En premier lieu, les médias ont emboîté le pas, par empathie, à la rhétorique des talibans qui exaltent à la moindre occasion leur volonté de combattre. Par contrecoup, les états d’âme des soldats de l’OTAN qui se livrent au cours de reportage ou sur leurs blogs fragilisent d’autant l’ISAF. Toutefois, il serait faux de croire que la motivation et l’idéal sont l’apanage des seuls talibans. Comme tous les combattants, eux aussi doutent ; il n’y a simplement personne pour le rapporter. En effet, le bouclage des zones tribales ne facilite pas les choses et les rares journalistes autorisés à s’y rendre développent rapidement le syndrome de Stockholm.

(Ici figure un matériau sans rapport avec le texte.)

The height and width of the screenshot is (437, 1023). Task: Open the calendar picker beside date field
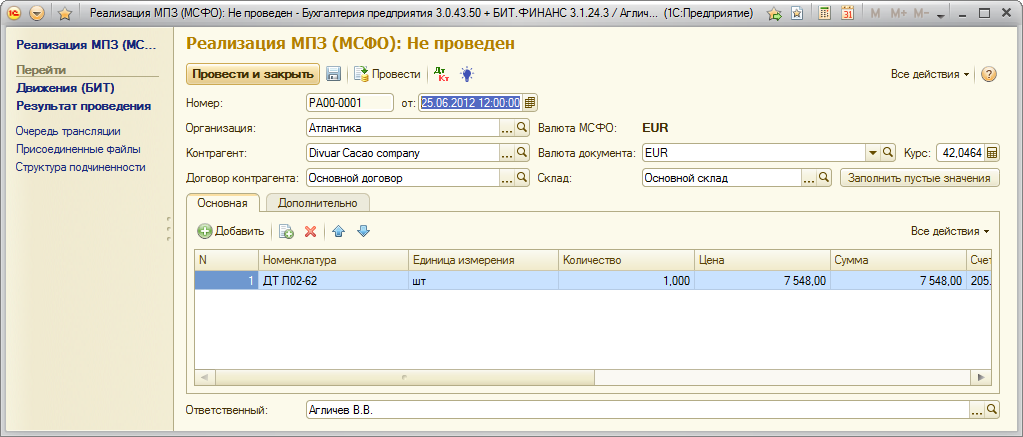tap(530, 102)
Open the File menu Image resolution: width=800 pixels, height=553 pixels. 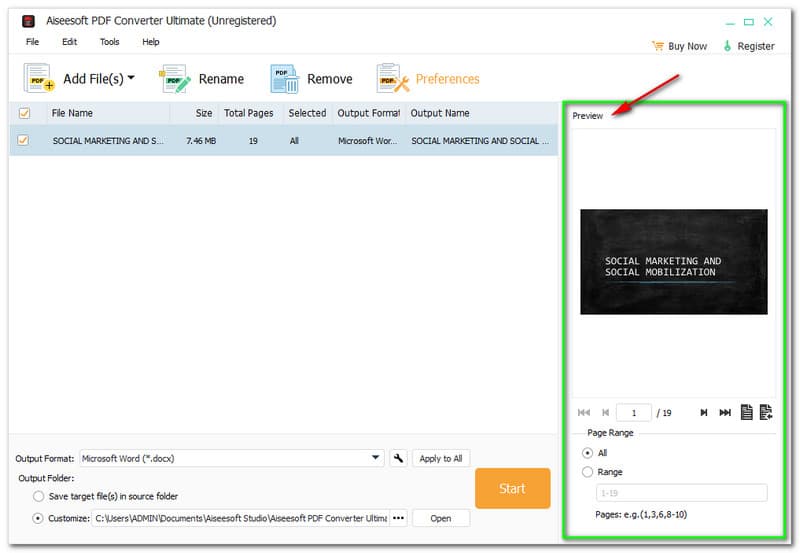(33, 42)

En second lieu, l’action de l’ISAF s’inscrit dans la durée. Au cours du reportage évoqué ci-dessus, la déclaration de ce paysan afghan « vous avez la montre, nous nous avons le temps » inspire le fatalisme. Certes, le bilan de l’ISAF paraît modeste et rend médiocrement compte des progrès accomplis. Mais à la différence des talibans, l’OTAN n’est pas engagée dans une course contre la montre ; le temps qui passe leur est bien plus défavorable. Aussi, les talibans sont condamnés à alimenter le niveau d’insécurité. En effet, l’influence des talibans recule d’autant plus que le retour à la normalité s’organise.
En dernier lieu, il est erroné de croire que la parole de Dieu suffit aux talibans comme l’insinuent les médias. Grâce à la protection des talibans, les champs de pavot afghans fournissent près de 95% de l’opium dans le monde. L’argent étant le nerf de la guerre, la lutte idéologique des talibans s’appuie sur le business de la drogue qui permet de dégager les ressources nécessaires à l’achat des armes et de la fidélité des cultivateurs de pavot. Ce glissement du champ idéologique vers le narcotrafic constitue sans doute leur principale vulnérabilité. Par application de la loi de Pareto, la redistribution des richesses fait toujours des mécontents. De fait, la lutte pour le pouvoir ne risque-t-elle pas de passer au second plan face aux bénéfices engendrés par le trafic de drogue ?
En conclusion, les médias, dans leur grande majorité, semblent en peine pour analyser objectivement le conflit afghan. Sous couvert de sensationnalisme, mais aussi par lassitude face à ce conflit qui est loin d’être résolu, ils relaient la propagande des talibans en passant sous silence un fait essentiel ; la majorité des afghans ne souhaite pas le retour des talibans. Le journalisme s’appuie sur un code de déontologie qui donne la primauté à la vérité. Aussi, continuons à appeler un chat un chat et un taliban un terroriste.